Unseen City, Amy Shearn, Red Hen Press, 2020, 266 pp
This will be my last review for 2020. I had two more I wanted to post but life got in the way. Next up will be my Top Favorite Reads, my Books Read in December, etc.
The September, 2020 pick of the Nervous Breakdown Book Club was published by an Indie press from my very own city!
I loved Unseen City from the first sentence to the last. Meg Rhys, the main character, is a 40 year old woman who self-identifies as a spinster librarian. She likes men and sex but does not want a husband or to be a wife. All her heroes had resisted wifehood from Jane Austen to Emily Dickinson.

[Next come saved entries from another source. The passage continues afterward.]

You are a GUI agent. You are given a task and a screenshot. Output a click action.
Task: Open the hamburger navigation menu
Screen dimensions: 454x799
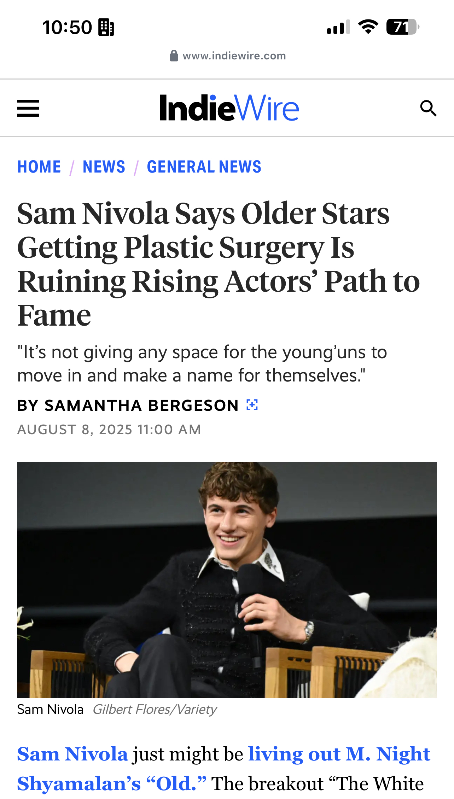tap(28, 108)
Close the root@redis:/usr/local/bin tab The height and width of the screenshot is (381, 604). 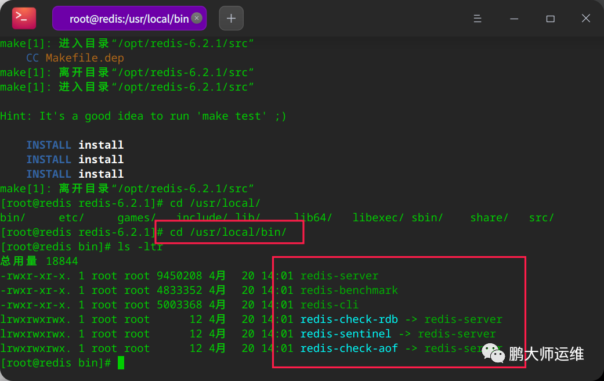tap(197, 18)
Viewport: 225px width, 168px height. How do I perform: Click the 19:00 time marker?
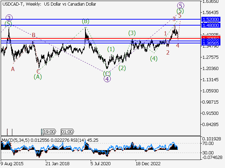click(49, 132)
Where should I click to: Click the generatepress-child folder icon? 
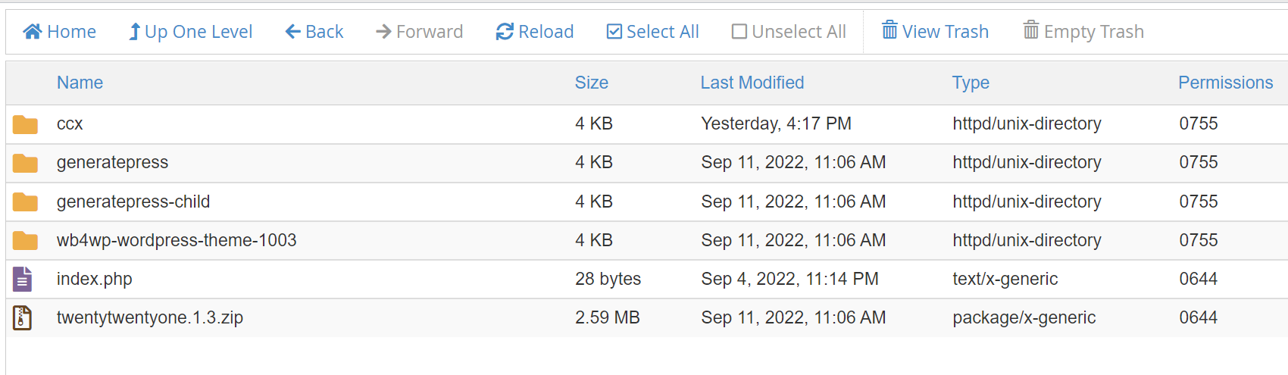(25, 202)
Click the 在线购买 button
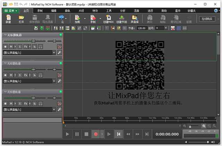This screenshot has width=222, height=146. point(207,19)
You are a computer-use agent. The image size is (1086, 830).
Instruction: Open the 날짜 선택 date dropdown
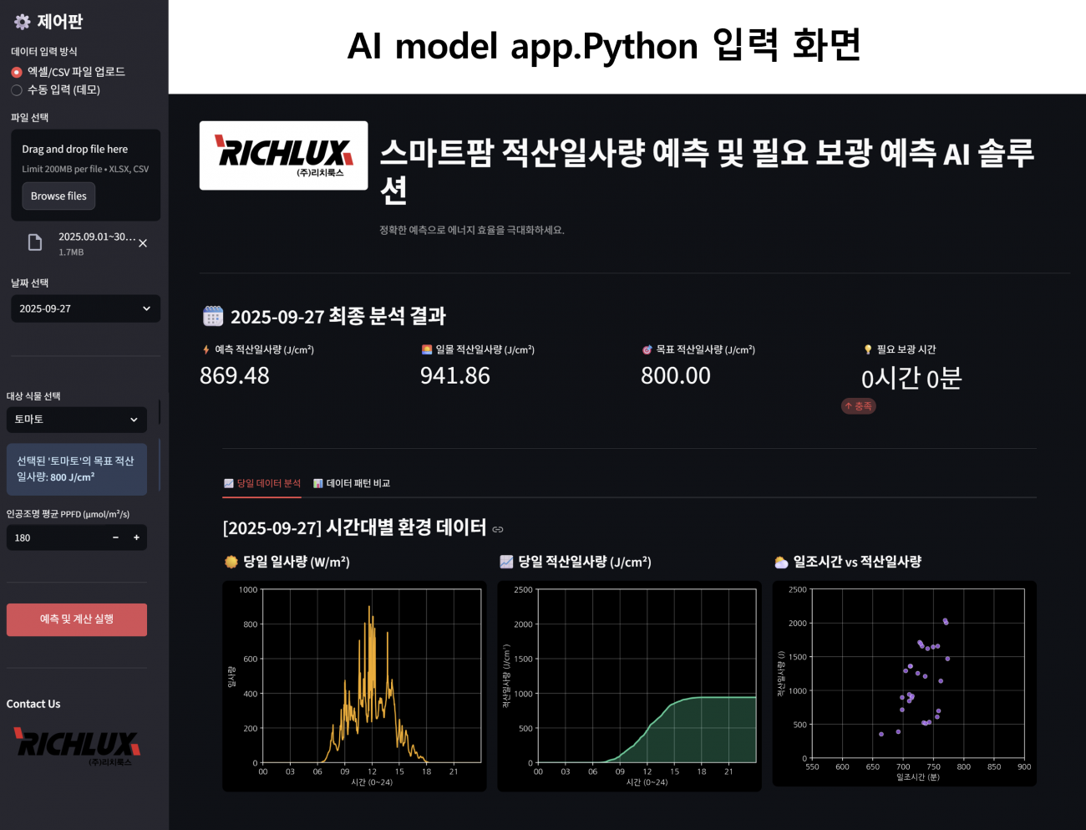84,308
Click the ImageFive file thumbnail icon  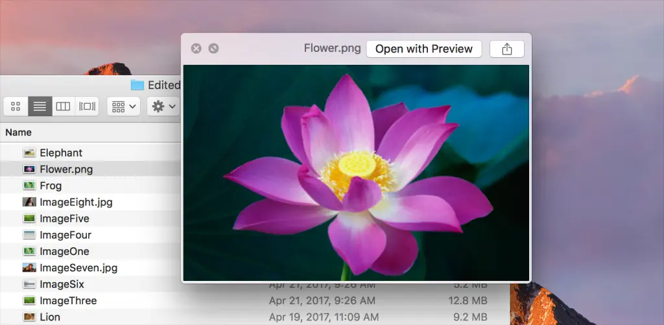tap(29, 219)
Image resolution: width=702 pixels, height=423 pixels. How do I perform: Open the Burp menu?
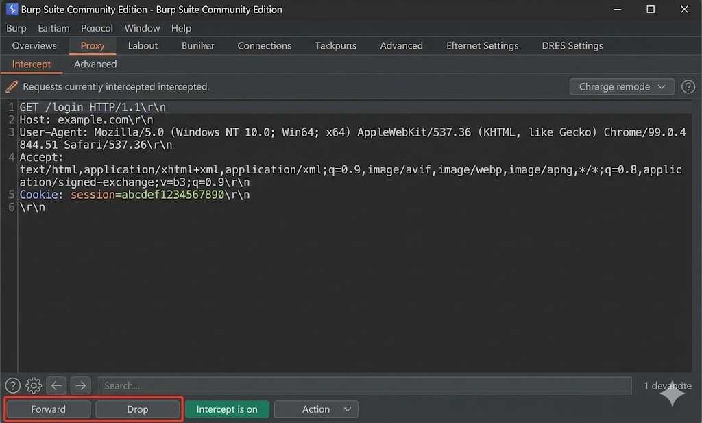pyautogui.click(x=16, y=28)
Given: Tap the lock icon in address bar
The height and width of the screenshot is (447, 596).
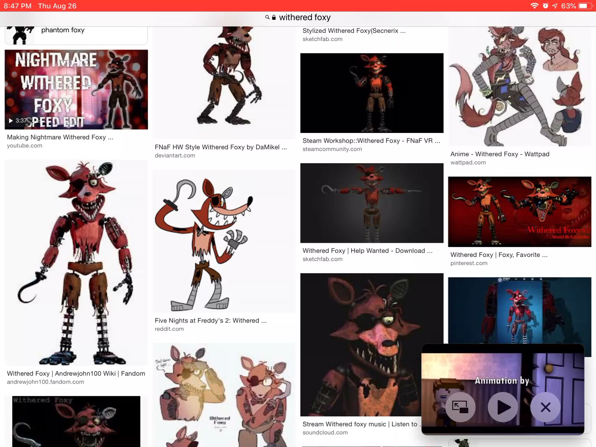Looking at the screenshot, I should pos(274,18).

Meg lost her younger sister to a hit and run on the streets of New York but that sister visits her as a ghost in the evenings after work. Besides her cat and books, her passion is contained in the shelves of the Brooklyn Collection, on the second floor of the Brooklyn Central Library where she works; where she has amassed a wealth of understanding about Brooklyn from its 18th century farmlands to it gentrification in the 21st.

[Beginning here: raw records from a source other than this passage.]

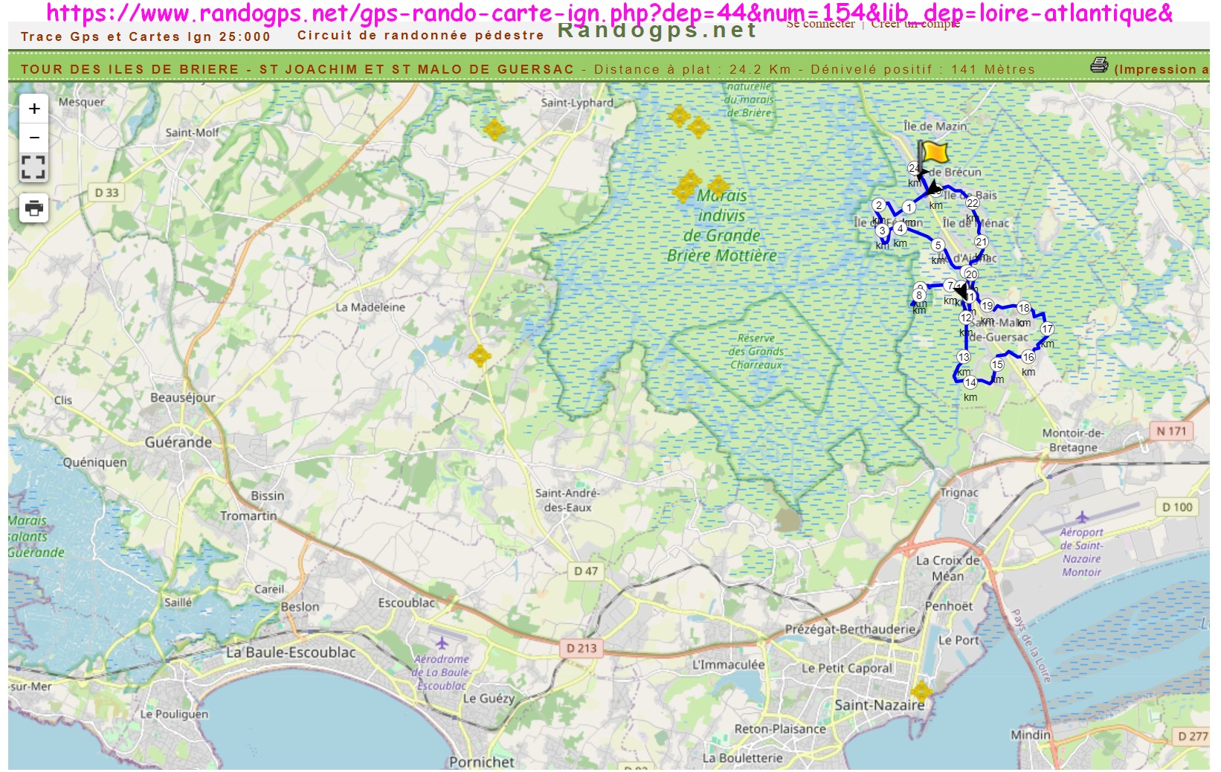
Task: Click the km 16 route marker
Action: point(1028,357)
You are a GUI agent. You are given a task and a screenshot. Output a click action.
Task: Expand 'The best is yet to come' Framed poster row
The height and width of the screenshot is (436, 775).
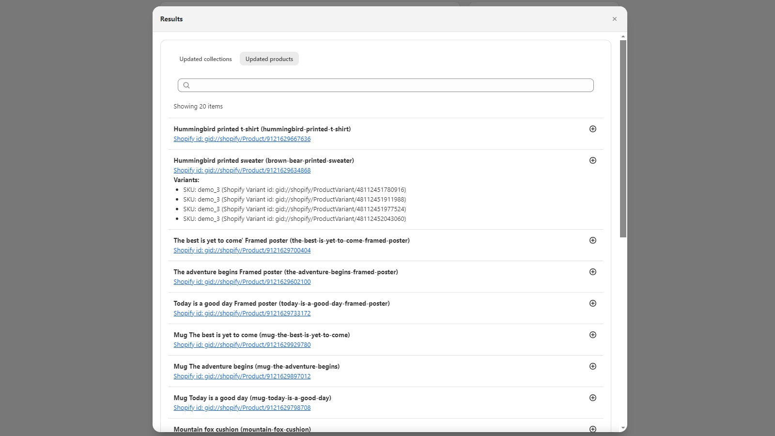(x=592, y=240)
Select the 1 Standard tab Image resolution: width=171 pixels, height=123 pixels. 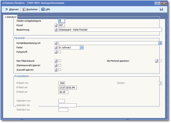[10, 17]
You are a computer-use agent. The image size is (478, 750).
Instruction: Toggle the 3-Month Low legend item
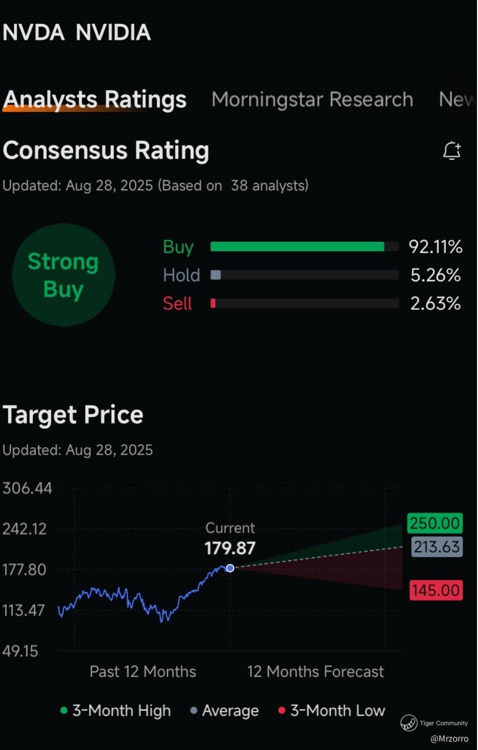pos(332,711)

However, a man does finally penetrate her spinsterhood. Ellis turns up at the Brooklyn Collection needing a history of the ancient Brooklyn house his family hopes to renovate and sell. This house has a ghost also! Her name is Iris, her story lurks beneath Meg's story and like magic the author ties them together.

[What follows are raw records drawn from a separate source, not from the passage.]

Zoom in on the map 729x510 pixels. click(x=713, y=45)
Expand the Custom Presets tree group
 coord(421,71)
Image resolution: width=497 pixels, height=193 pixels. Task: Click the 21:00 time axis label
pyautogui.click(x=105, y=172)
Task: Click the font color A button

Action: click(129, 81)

Everything I love about novels is encapsulated in Unseen City. The rhythms of the prose, the believability of every character, the layers of history, the accuracy of its present time scenes.
I feel like I will from now on be aware that my house, my property, my town within my city, has all those layers of history beneath it. I think a smart combination of agent, publisher, editor and marketer could have made this novel a bestseller, but that did not happen. So now it is up to readers who tell other readers: READ THIS!!
Thanks to Red Hen Press for putting the book into the world and to TNB for putting it in my hands.